Fundación Loma Negra, en alianza con la UNICEN y la Municipalidad de Olavarría, realiza el primer censo social para conocer cómo viven 7.000 familias de ocho localidades y a partir de allí diseñar proyectos que promuevan y potencien a estas comunidades.

¿Cómo podemos medir el impacto de nuestras acciones en la comunidad al mismo tiempo que conocemos sus condiciones de vida? De este interrogante, planteado por Fundación Loma Negra al Instituto de Economía de la Universidad Nacional del Centro de la Provincia de Buenos Aires (UNICEN), surgió el primer Censo Social que se realiza en el partido de Olavarría y Benito Juárez, a partir del cual se busca conocer las condiciones de vida de sus habitantes además de determinar el perfil laboral y emprendedor de los jóvenes de entre 16 y 29 años.

“Si bien desde la Fundación y los Centros de Desarrollo Local (CDC) se realizan diagnósticos participativos, reuniones grupales y relevamientos para cada uno de los proyectos que implementamos, no teníamos posibilidad de medir el impacto y resultado en el largo plazo”, enfatiza Agustín Escofet, líder de Proyectos de Fundación Loma Negra.

De esta manera, y a partir de una alianza con la UNICEN y el Municipio de Olavarría, se obtendrá una base de datos clave en términos de desarrollo local ya que se contará con información sobre condiciones de vida de los hogares, dimensiones demográficas, conocimientos sobre salud, ambiente, educación y emprendedorismo local, de las 7.000 familias que viven en las localidades de Sierras Bayas, Hinojo, Colonia Hinojo, Colonia San Miguel, Villa Alfredo Fortabat, Sierra Chica, Barker y Villa Cacique.

Asimismo, esta iniciativa cuenta con el financiamiento de Partnership for Economic Policy (PEP), organización internacional que busca mejorar las capacidades de análisis en los países en desarrollo. “Si bien el instrumento de medición tiene un formato previo definido por PEP, es importante establecer que es una herramienta flexible que permite adaptarse a las necesidades en las que se quiera focalizar en cada comunidad”, explica Sebastián Auguste, director del Instituto de Economía de la UNICEN y de los programas de MBA y Executive MBA de la Universidad Di Tella.

En el Censo se incluyó una encuesta personal para jóvenes de 16 a 29 años con el objetivo de medir cuáles son las expectativas que tienen, hacia dónde quieren ir, nivel de motivación, capacidades, entre otros puntos. “La particularidad con la que nos encontramos en estos pueblos es que hay mucha migración de gente joven al mismo tiempo que los que se quedan son los menos emprendedores con lo cual los pueblos van perdiendo su dinámica”, asegura Auguste, a lo que Escofet agrega: “Por eso el desafío que tenemos es identificar las oportunidades que hay para los que se quedan y a partir de allí diseñar proyectos que promuevan y potencien a estas comunidades”.

El 25 de marzo se lanzó el censo social y es el operativo mejor dotado de tecnología hasta el momento ya que cada encuestador cuenta con una tablet conectada on-line con el servidor, con lo cual la información llega directamente ahorrando tiempo y evitando errores de carga. “Este proyecto contempla numerosos beneficios para la gestión de ambos municipios porque contaremos con una base de datos clave en términos de desarrollo local ya que ofrece información mucho más detallada que el Censo Nacional de Hogares -explica Patricia Seijo, subsecretaria de Indicadores Locales del Municipio de Olavarría-. Y otro punto importante es que será un instrumento que nos queda para los futuros relevamientos que hagamos desde la Subsecretaría”.

Tanto la capacitación y la organización de equipos de trabajo estuvo a cargo de la Facultad y del Municipio.
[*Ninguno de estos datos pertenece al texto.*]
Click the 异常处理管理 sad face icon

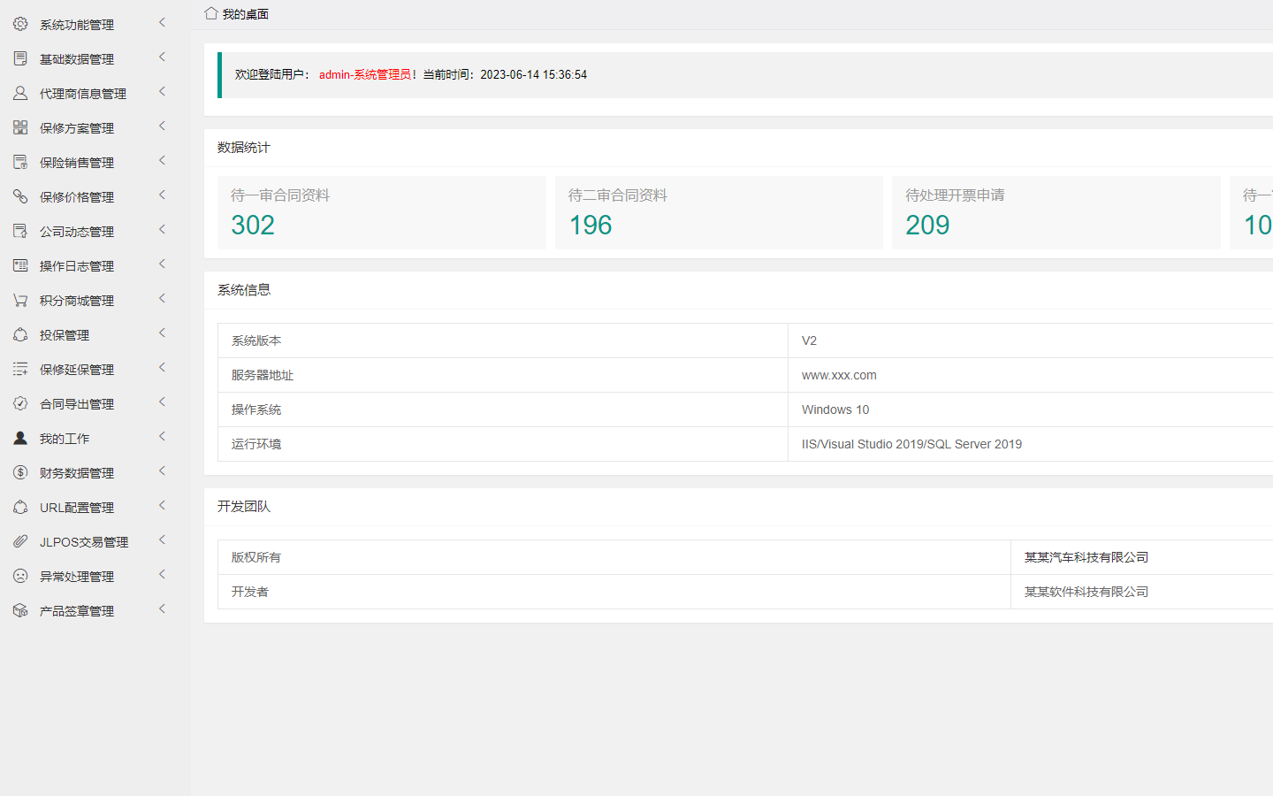click(20, 576)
Desde el CDC se propuso que se incluyera dentro de los censistas a los jóvenes que están estudiando o participando de los programas de Fundación Loma Negra, con lo cual más del 60% de los encuestadores pertenecen a esas 7 comunidades. “Así se evita la desconfianza, se le da presencia local al censo y se genera trabajo para los jóvenes”, asegura Escofet y detalla, “los datos estarán a mediados de año y el informe final lo realizará el Instituto de Economía. Existen muchas posibilidades de que se pueda replicar en otros CIVICOs, pero transfiriendo el know-how de la UNICEN porque la clave es que el censo lo realice gente local”.